Community Commissioner, Morine (pictured below far left at the PTC launch) reflects on her mental health journey
My experience of mental health issues began in very early childhood with a series of traumatic events. This began with the death of my father, which I witnessed at four years old, and ongoing mental and physical abuse throughout my early years that continued into my early adult life. As a result of this, I developed Dissociative Identity Disorder which was not ultimately diagnosed until 2022. I also have borderline personality disorder, anxiety and severe depression.

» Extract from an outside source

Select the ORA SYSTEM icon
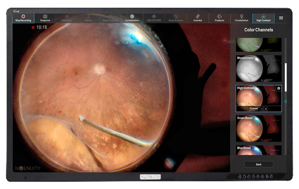The height and width of the screenshot is (189, 299). (154, 18)
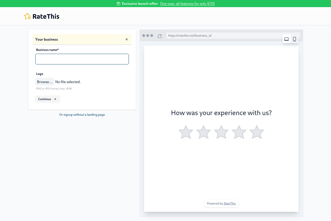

Over the years I have experienced many barriers to my wellbeing. I have found that health professionals have treated me as an illness, rather than a real person. I have felt that I wasn’t being listened to as an individual and because of this I was misdiagnosed for most of my life. This lack of understanding resulted in me being sectioned in hospital on several occasions, alcohol abuse to escape my traumatic memories, and suicide attempts.

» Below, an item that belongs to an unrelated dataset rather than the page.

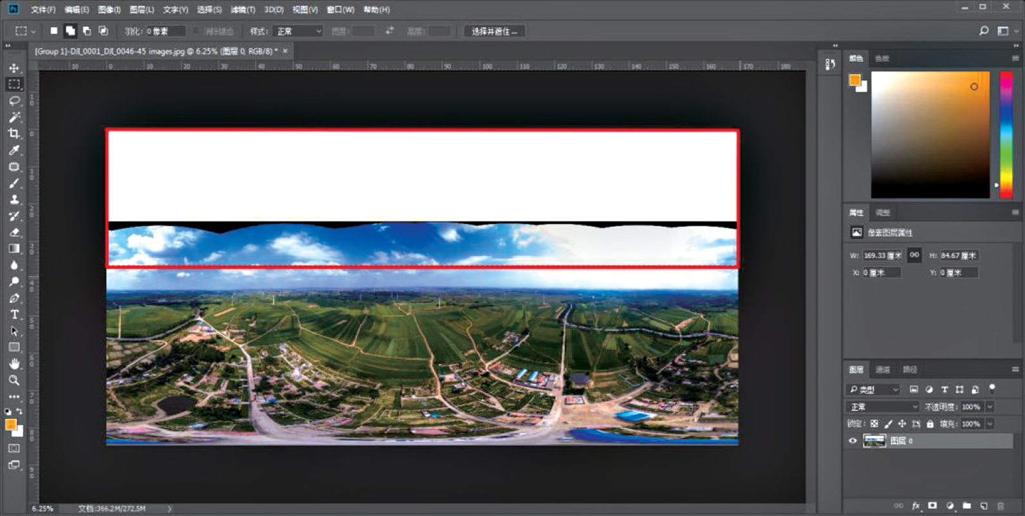Click the Zoom magnifier tool
Screen dimensions: 1025x516
tap(14, 380)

I just want to say that if people were listened to from the beginning, taken seriously, and allowed input into their own treatment without prejudice, then things would begin to improve
I feel that because of my mental health issues I was treated as though I was someone who was dangerous – just because I do not fit the mould. But one size does not fit all; we are not all the same. I felt at times that I was being punished for being me, and that I had privileges taken away from me just because I have mental health issues. I never felt like hospital was the safe space that it should have been.

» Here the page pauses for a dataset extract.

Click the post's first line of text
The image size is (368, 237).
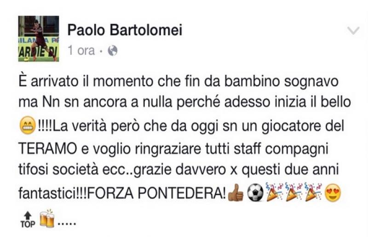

One thing that I feel very strongly about is the fact that Housing Associations do not allow pets in their premises. Pets are so important to our mental wellbeing, and my dog is a great support to me. The fact that this right to own pets is taken away is something that will impact so many people negatively.
Of course, I just want to say that if people were listened to from the beginning, taken seriously, and allowed input into their own treatment without prejudice, then things would begin to improve. We know ourselves better than any health professionals, as do our family and friends. We know what we need and what will help. Listen to us. Don’t take away our support, including our pets. It’s unkind and unhelpful.